EXERCISE
Would you please restate the data exactly as it stands, apart from the pictures?
[[ THE RECORDS, beginning ]]
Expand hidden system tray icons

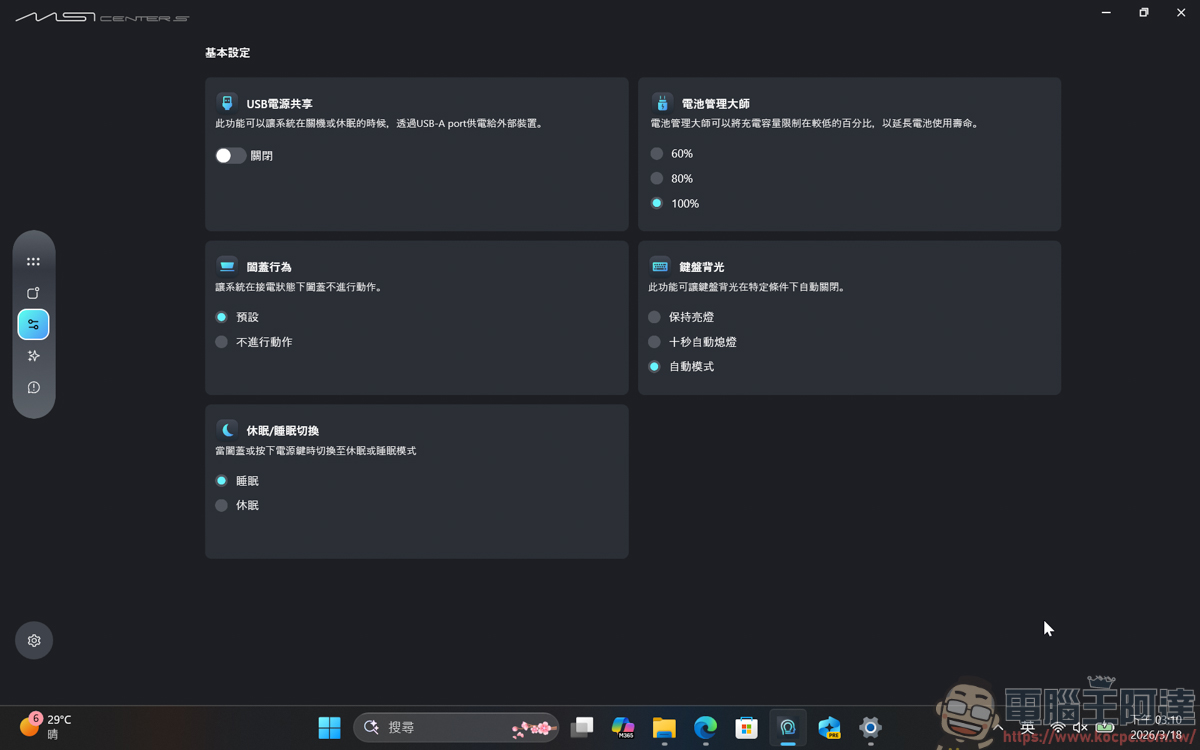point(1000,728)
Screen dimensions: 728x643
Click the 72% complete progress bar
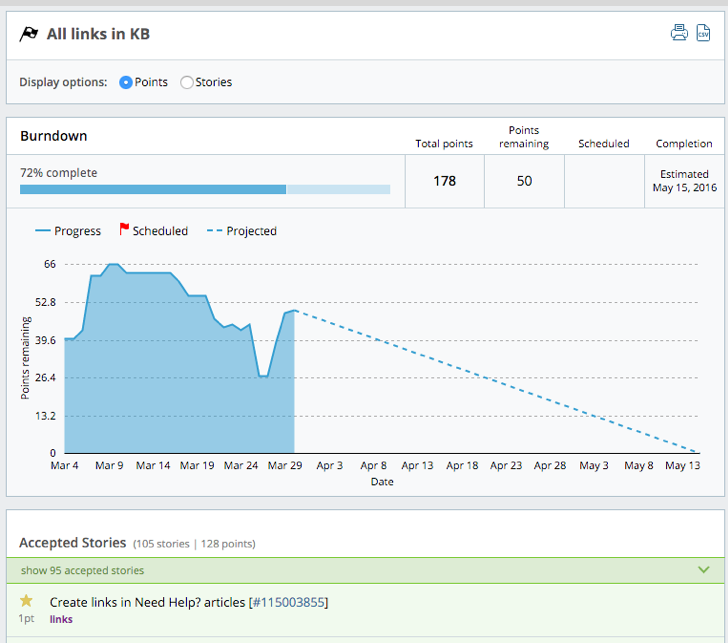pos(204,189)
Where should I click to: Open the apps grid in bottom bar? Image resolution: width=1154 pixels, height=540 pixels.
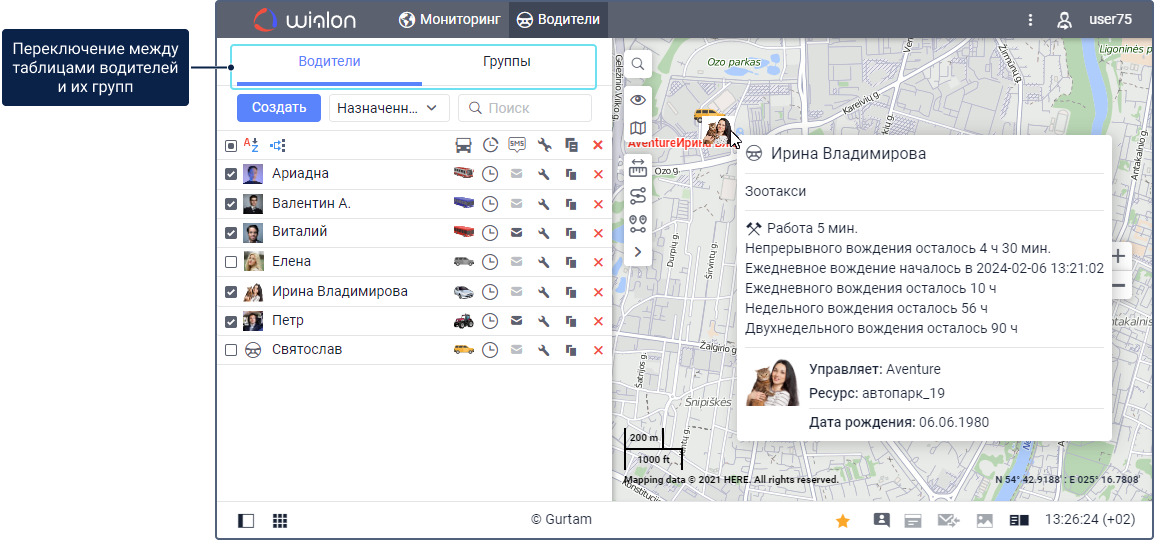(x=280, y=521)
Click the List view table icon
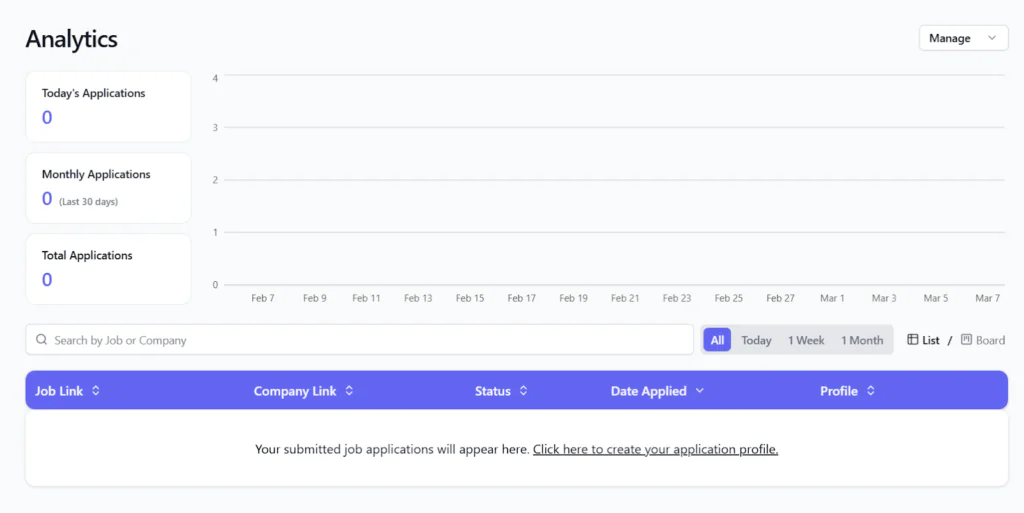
[[ THE RECORDS, end ]]
ANSWER TO THE EXERCISE
Expand hidden system tray icons

point(1000,728)
Screen dimensions: 728x643
Click the 72% complete progress bar
pos(204,189)
Where should I click to: Open the apps grid in bottom bar? Image resolution: width=1154 pixels, height=540 pixels.
(x=280, y=521)
Click the List view table icon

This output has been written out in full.